God only knows how the cinematic landscape will look after this pandemic, but The Old Guard quietly, casually alters the scope of what a superhero movie can be. The characters can be graceful and dignified, and they can resist the urge to fire off constant one-liners. The action scenes can be both floridly virtuosic and bone-crunchingly gross. The movie depicts one queer love story and hints at another, and it never treats either as a big deal. Maybe the bigger superhero-movie assembly lines will take note. Or maybe those assembly lines just won’t run like they once did.
Because of the way Netflix operates, we don’t even know whether The Old Guard is a hit in any measurable sense. Netflix itself claims that 78 million households have watched it, and I have no idea whether that’s a good number. According to Variety, a survey has The Old Guard as the No. 7 most-watched straight-to-streaming movie of the year—Netflix’s second-biggest offering behind Extraction. But we won’t really know what kind of impact The Old Guard has had until we start seeing whether the film influences anyone. I hope it does.
Other notable 2020 superhero movies: There aren’t many: Birds Of Prey is the only one that got a real, non-pandemic-affected theatrical release, and it’s a nasty little delight full of gory visual humor and slapstick charm. Margot Robbie’s central performance is a true star turn, a wildly charismatic take on the sort of edgelord jokes that could be tiresome from almost anyone else. Pretty good action scenes, too! Birds Of Prey doesn’t turn the genre on its ear or anything, but its theatrical silliness is a fun time.

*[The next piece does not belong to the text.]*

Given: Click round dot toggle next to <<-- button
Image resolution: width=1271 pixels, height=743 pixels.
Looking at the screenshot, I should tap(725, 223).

The Vin Diesel joint Bloodshot, weirdly, is another adaptation of a lesser-known comic book about a guy who keeps coming back to life about dying. It hit theaters two days after America started shutting down, and it wasn’t really lively enough to make fun quarantine viewing when it hit VOD. Similarly, the Netflix joint Project Power just feels like a trashy straight-to-streaming B-movie with plot points about superpowers unconvincingly grafted on. And then there’s The New Mutants, the sad end of Fox’s X-Men franchise, which finally limped into theaters after years on the shelf. In the best-case scenario, a superhero film is supposed to be an event—a reason to get fired up and join a cheering crowd on opening night. Most of this year’s slate just seemed to underline how depressing that absence is.